# Task objective
Pull out each line in the items below that contains the word "Viewport", copying it in full.

# Listed records
************

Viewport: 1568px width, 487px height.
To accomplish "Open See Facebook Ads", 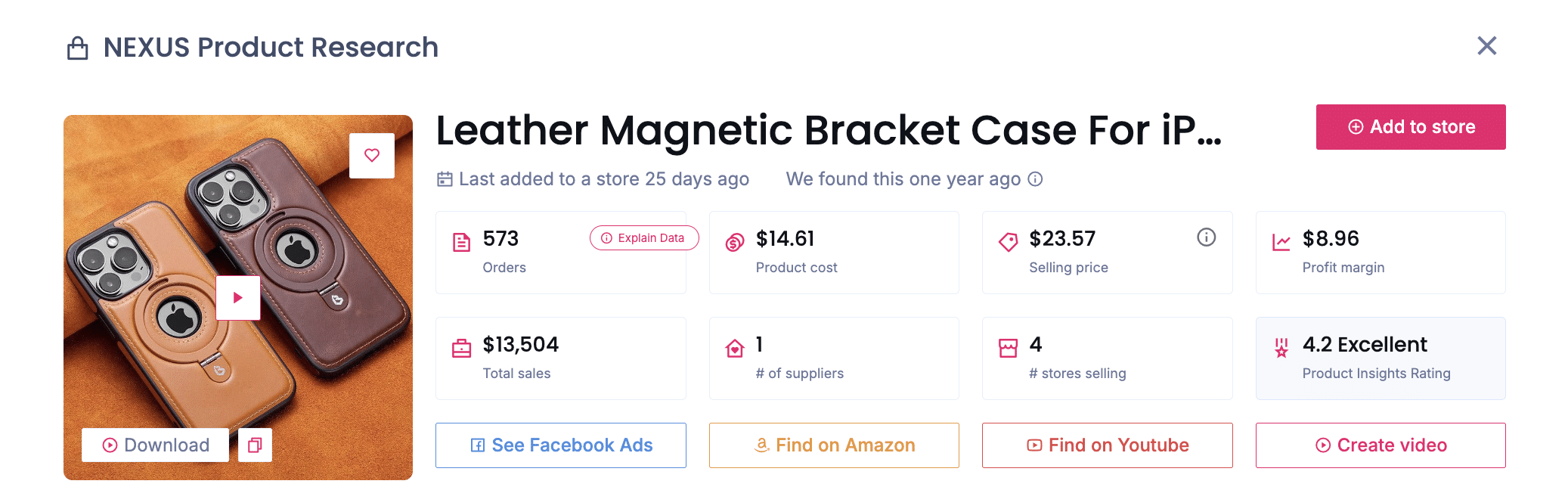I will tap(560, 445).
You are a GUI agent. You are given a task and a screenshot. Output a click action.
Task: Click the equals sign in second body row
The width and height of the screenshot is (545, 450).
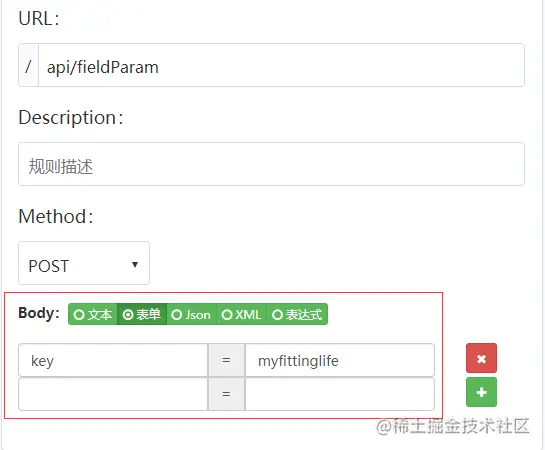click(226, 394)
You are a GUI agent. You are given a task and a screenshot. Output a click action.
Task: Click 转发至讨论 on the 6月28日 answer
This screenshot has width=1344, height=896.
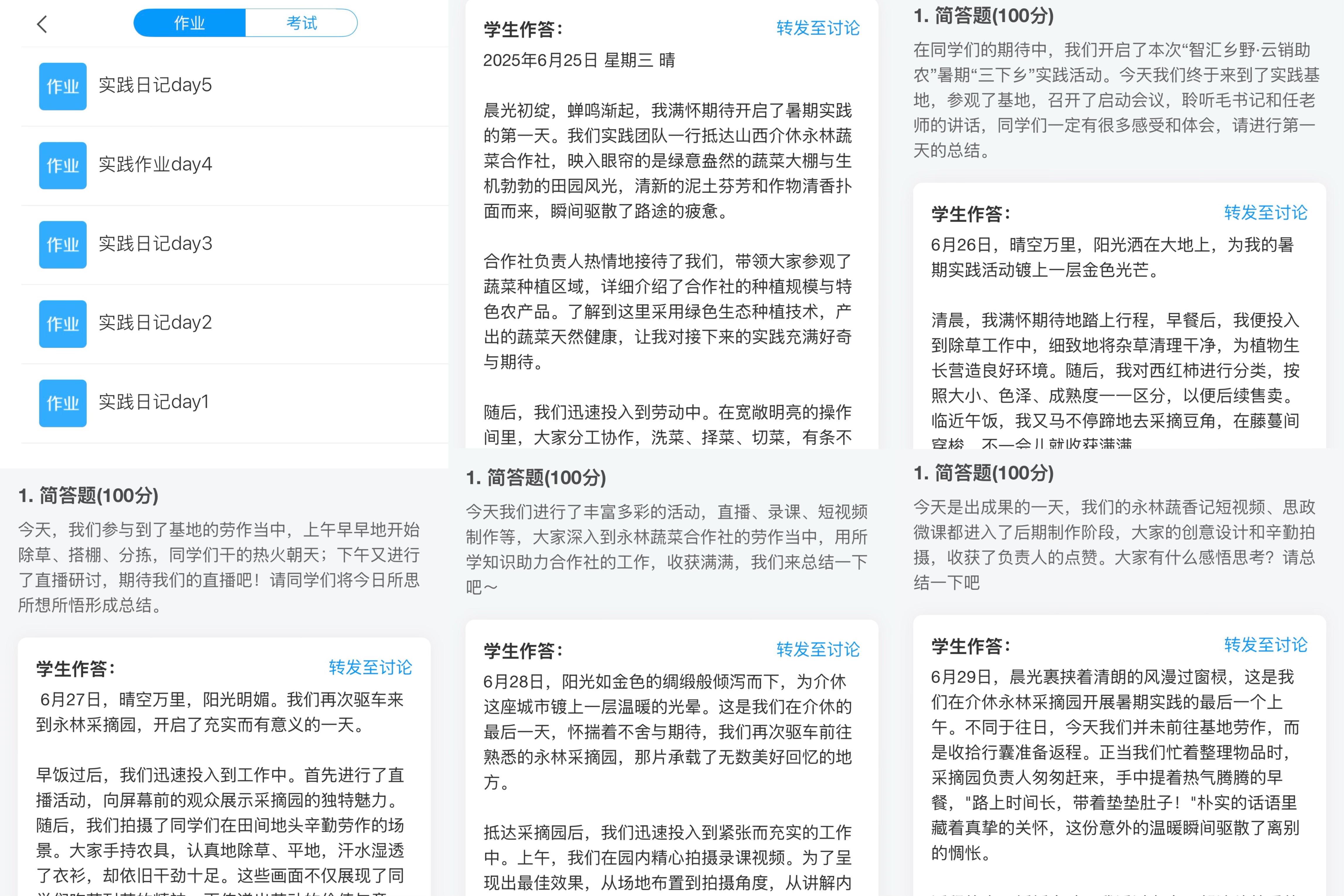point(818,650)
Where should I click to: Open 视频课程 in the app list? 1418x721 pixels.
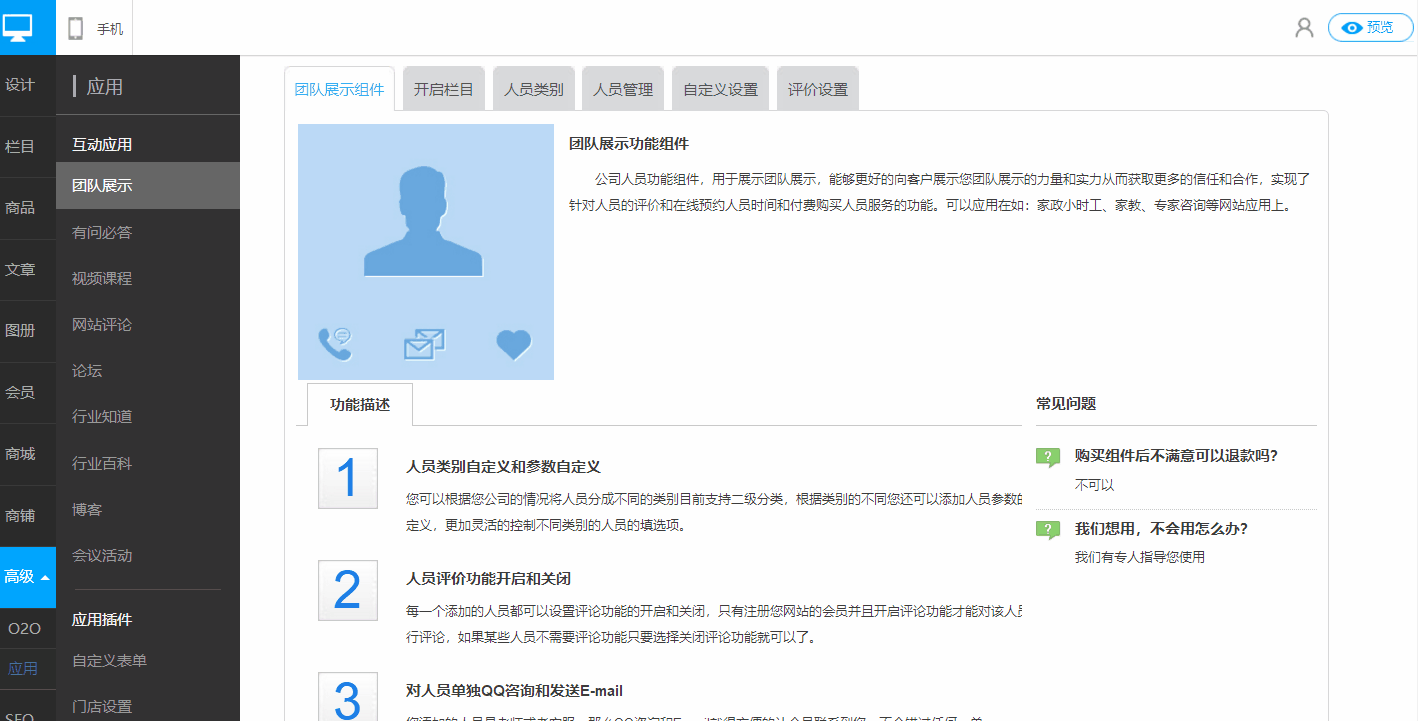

************

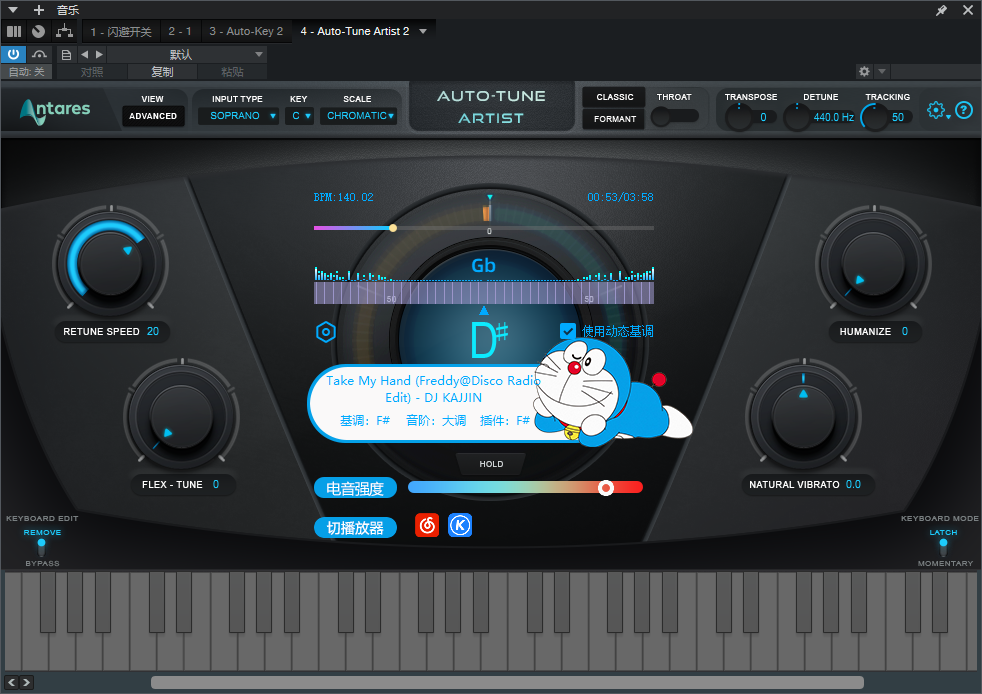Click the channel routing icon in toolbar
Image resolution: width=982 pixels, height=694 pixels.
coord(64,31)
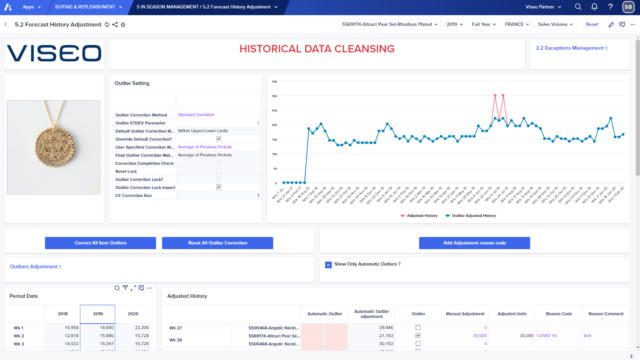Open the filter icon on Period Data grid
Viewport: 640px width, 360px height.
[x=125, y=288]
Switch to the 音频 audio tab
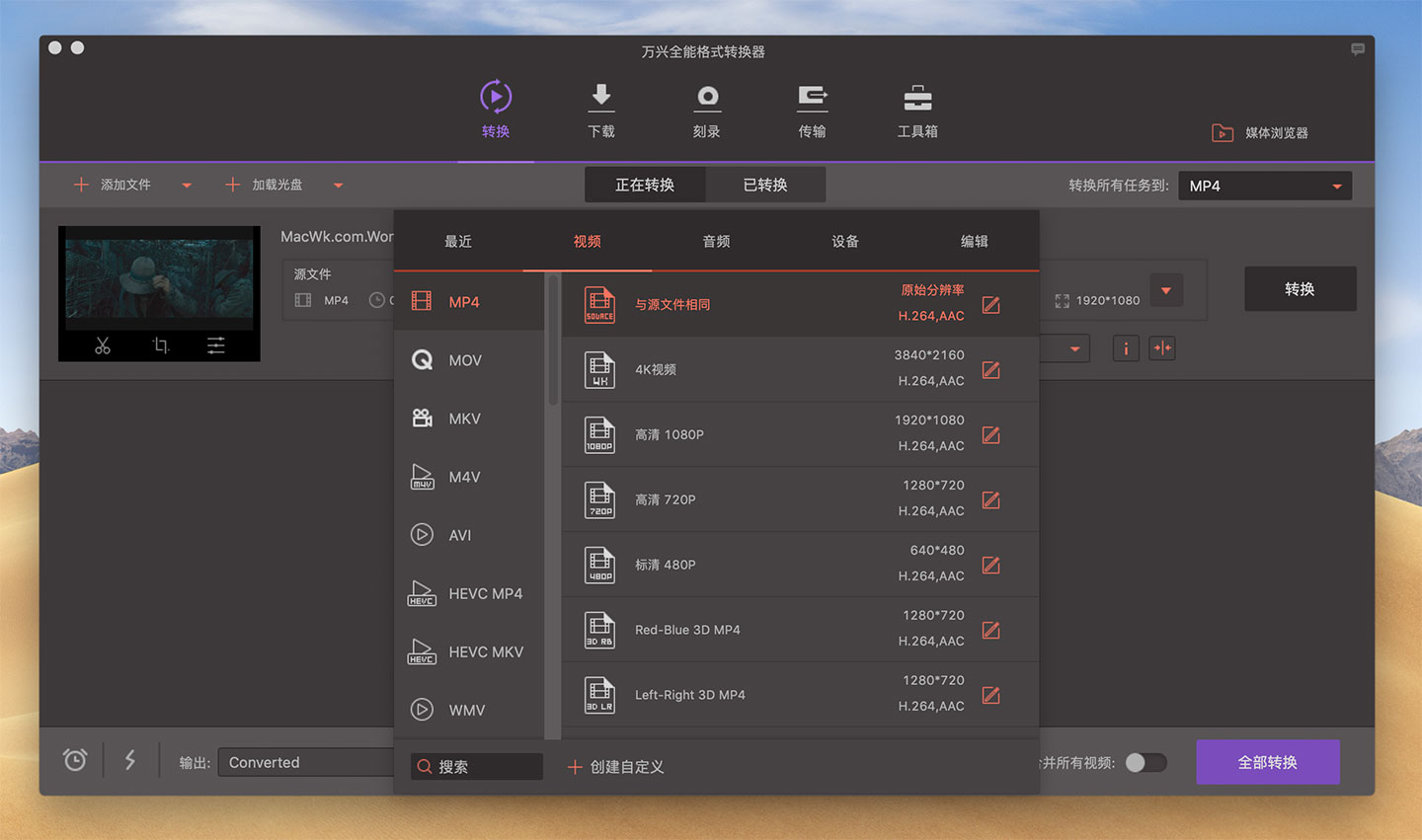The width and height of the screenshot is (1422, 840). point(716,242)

************

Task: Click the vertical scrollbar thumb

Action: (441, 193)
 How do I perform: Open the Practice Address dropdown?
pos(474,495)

************

# Complete response
Viewport: 1568px width, 487px height.
Viewport: 640px width, 360px height.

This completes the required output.